The book’s intensity comes not only from the subject matter, but also the singular focus on the main character, Amelia, and how she deals with the demands of her surreal new reality. About her life before the fall (so to speak), we’re offered only hints. “I certainly have a well-developed sense of what her life is like, what job she has, but I didn’t know how much of that I wanted to insert into the book,” says Tjia. “I wanted it to be unrelenting. It’s supposed to be a bit like a road movie, and the point of a road movie is that it’s propulsive.”

This focus also came from one of Tjia’s main influences, the famous Tintin comics by Hergé. “The idea to stick with one character came largely from my love of Tintin books. You follow Tintin on this grand adventure, and Tintin is the anchor, because everything around him changes all the time. But Tintin as a character is a bit of a cipher. Have you ever heard of Tintin’s mom? Never! Does Tintin have siblings? Has Tintin ever had sex, or is he a virgin? Who knows? But it’s not important, and Tintin is still compelling as hell.”

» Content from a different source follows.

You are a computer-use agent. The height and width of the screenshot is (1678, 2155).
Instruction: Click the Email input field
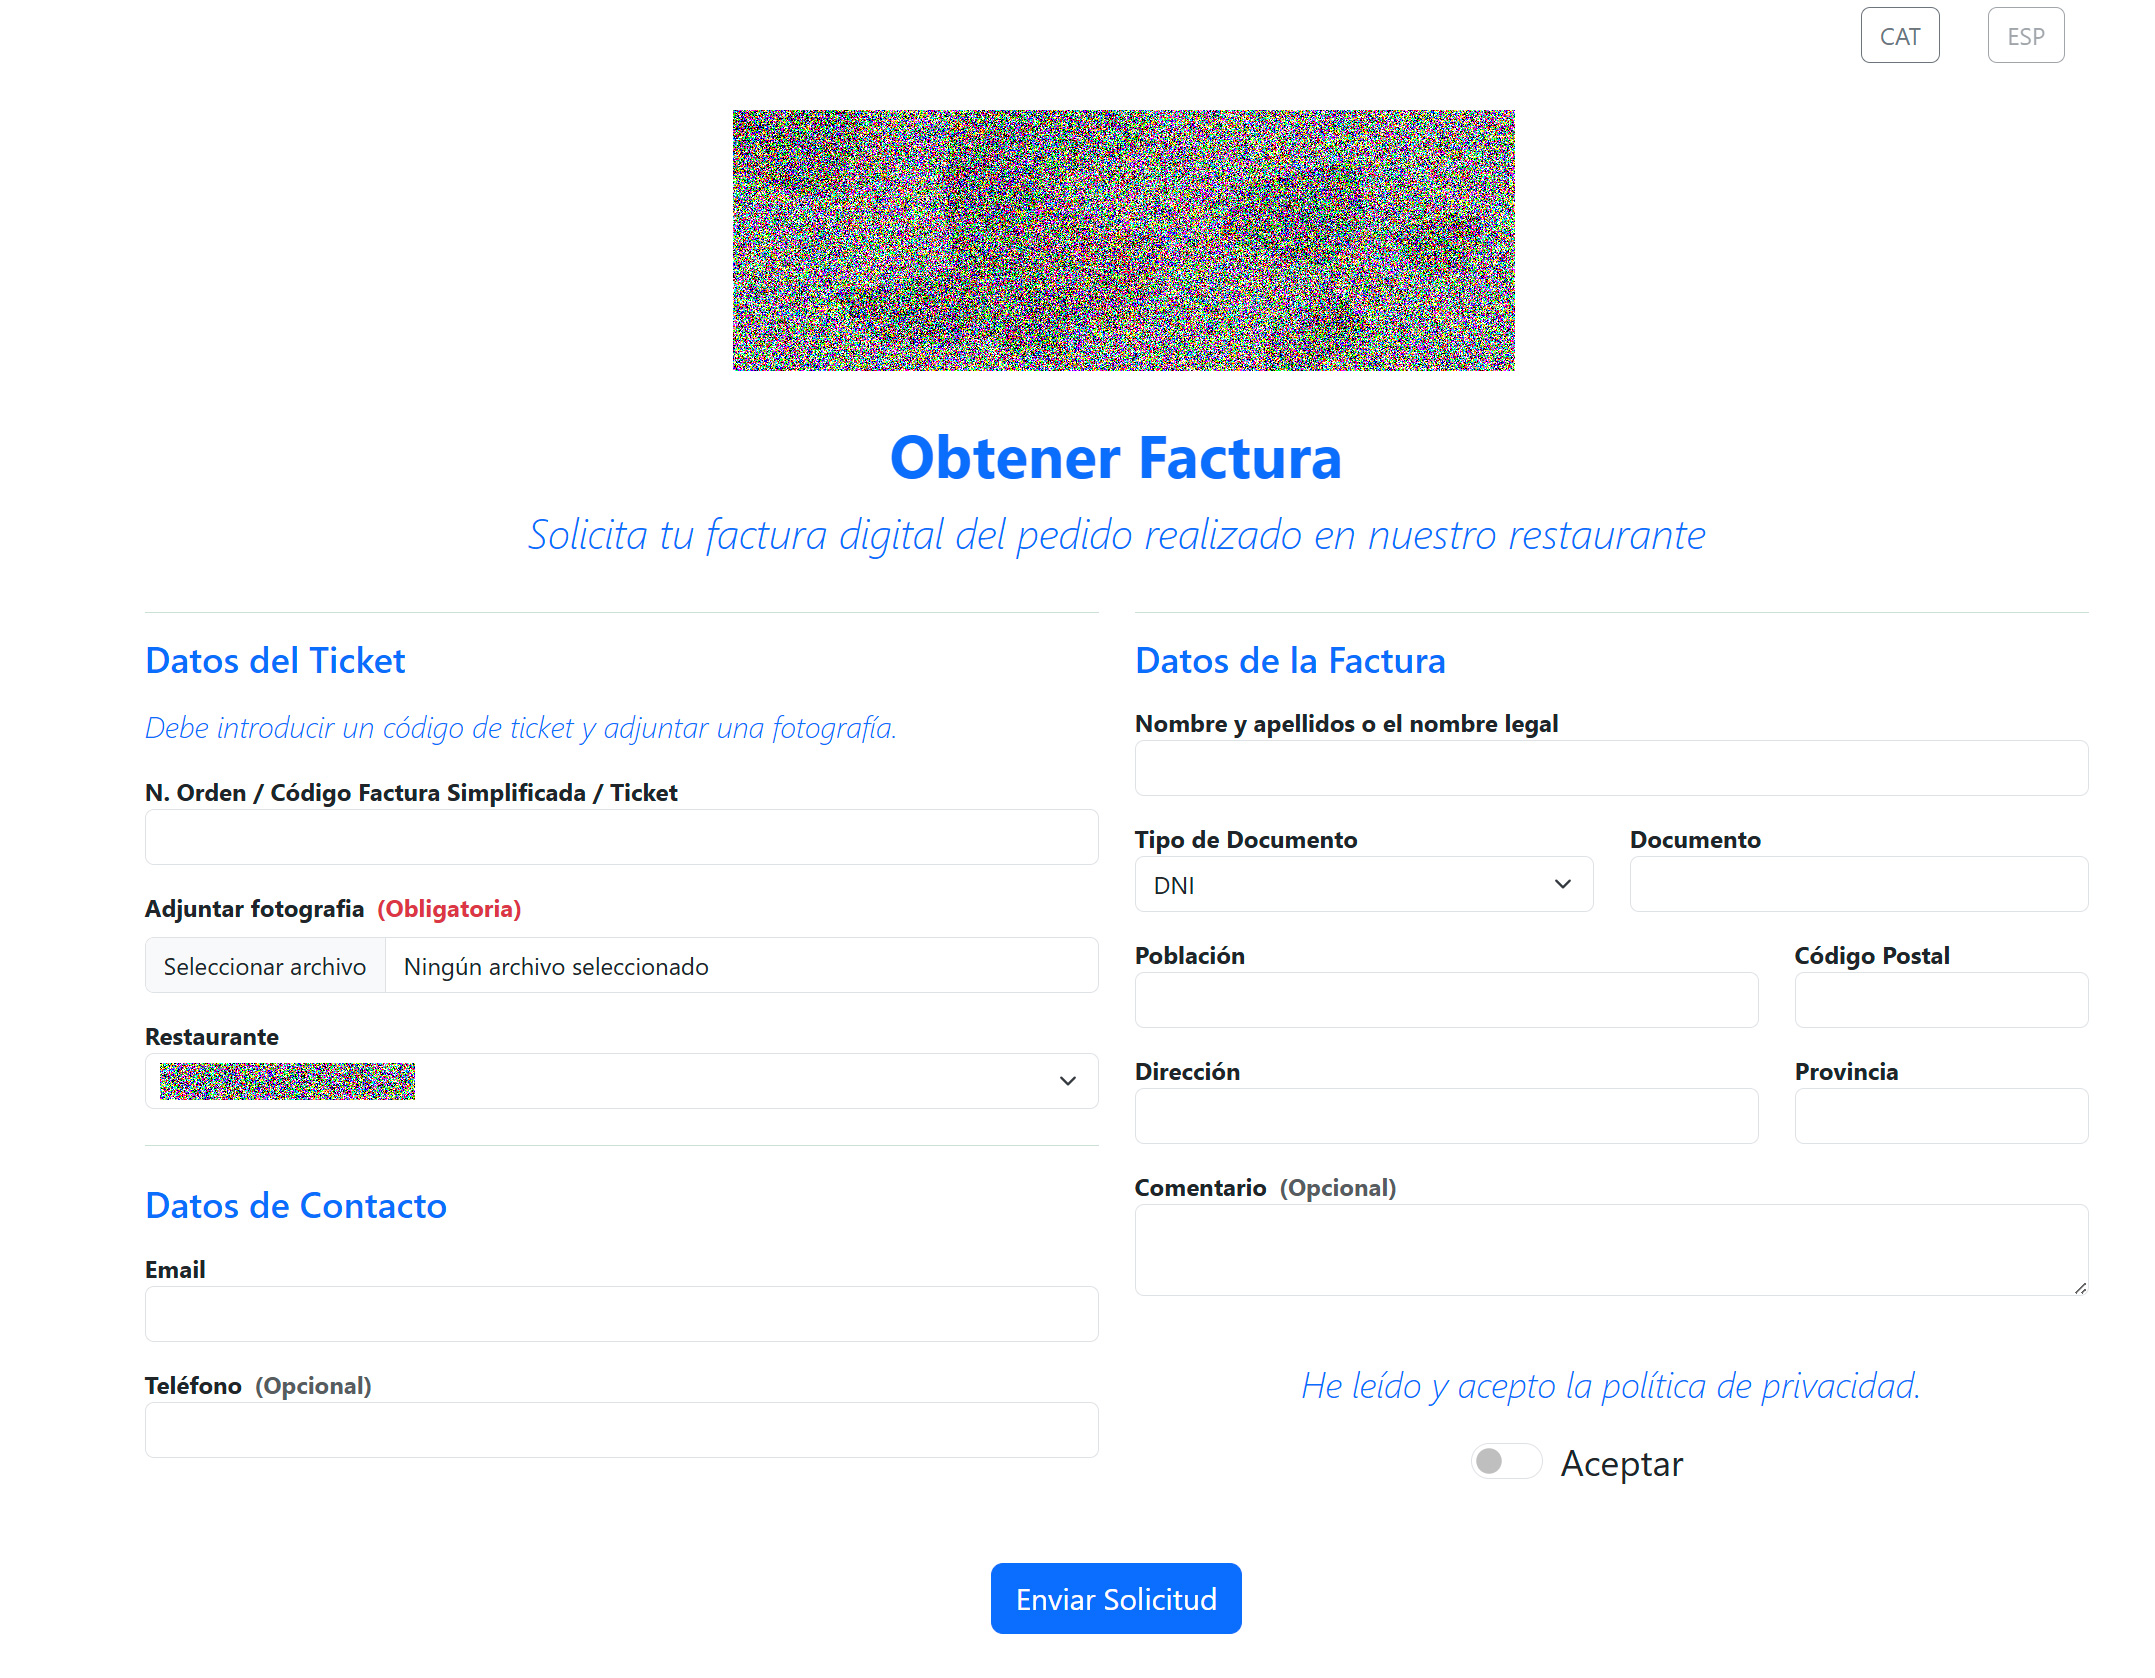[620, 1313]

Plummet is also compelling, and a distinct departure from Tjia’s last graphic work, the low-key story collection The Hipless Boy (published in 2009 under the name Sully). “The Hipless Boy was just so earnest and nice and indie,” says Tjia. “It was very indie-rock feeling. I was still trying to figure out – not how to draw, but how to draw comics, how to make characters emote. I gained a lot of skills since The Hipless Boy. I didn’t know how to colour in Photoshop [laughs] and now I can colour like a fiend. But I’m just older now than when I made The Hipless Boy.

Whether it’s due to aging or the current zeitgeist of global insecurity (or a bit of both), Plummet is also a lot darker than the sweet and casual feel of Tjia’s earlier work. “I read the news every day, and it sometimes feels like we’re falling to a dark place, and there doesn’t seem to be much way to pull back,” Tjia says. “I was inspired by the people on 9/11, who had to choose between two horrible options.”

But, they add with a laugh, “even if it’s about a harrowing situation, it was fun for me to make it. And I guess it should always be fun for the creator, because otherwise what’s going to get you through years of toil?”

As we wrap up our conversation, I ask what they think about recent changes in Montreal and how they affect artists. “For a long time, I thought Montreal was insulated from a great deal of the worst of gentrification because people can’t live here without learning French,” answers Tjia (who got into some hot water a few years back for claiming they didn’t have time to learn French owing to the demands of all the “quirky projects”). “But I think something’s happened because of the gig economy and the internet economy. I think the internet has made it more easy to be an Anglo here and do all your work online. I don’t know, this is just my feeling, but I think Montreal will get increasingly more gentrified – we’ll see all the people getting sick of Toronto because of the rat race beginning to come here. I think Montreal is going to gentrify even fuckin’ more in the near future, and you just have to accept it.”

Somewhat to my surprise for someone so associated with public events, Tjia adds: “These places where we used to go for a drink and then see a poetry slam or something – that shit is going to go and not come back. Because that’s not how people are socializing any more. People aren’t going to bars, they’re cracking open a beer at home and opening up Facebook. I think all the places that rely on people leaving the house are in trouble.”

And what’s next for Tjia? They have a few projects in the works that are secret for the time being, but they’re looking to get out of the indie-hipster ghetto. “You get older, and you kinda want to be mainstream. I’ve been indie so long, and that’s nice, but it’d also be nice to be invited to a Comiccon or something. Freelancing is tough. I’m happy to sell out, to a point. We’re all navigating what is going to pay the bills and what will give you delight in the heart.” mRb

Malcolm Fraser is a writer, musical entertainer, occasional filmmaker, host of the What Is This Music?! podcast, and editor of the mRb.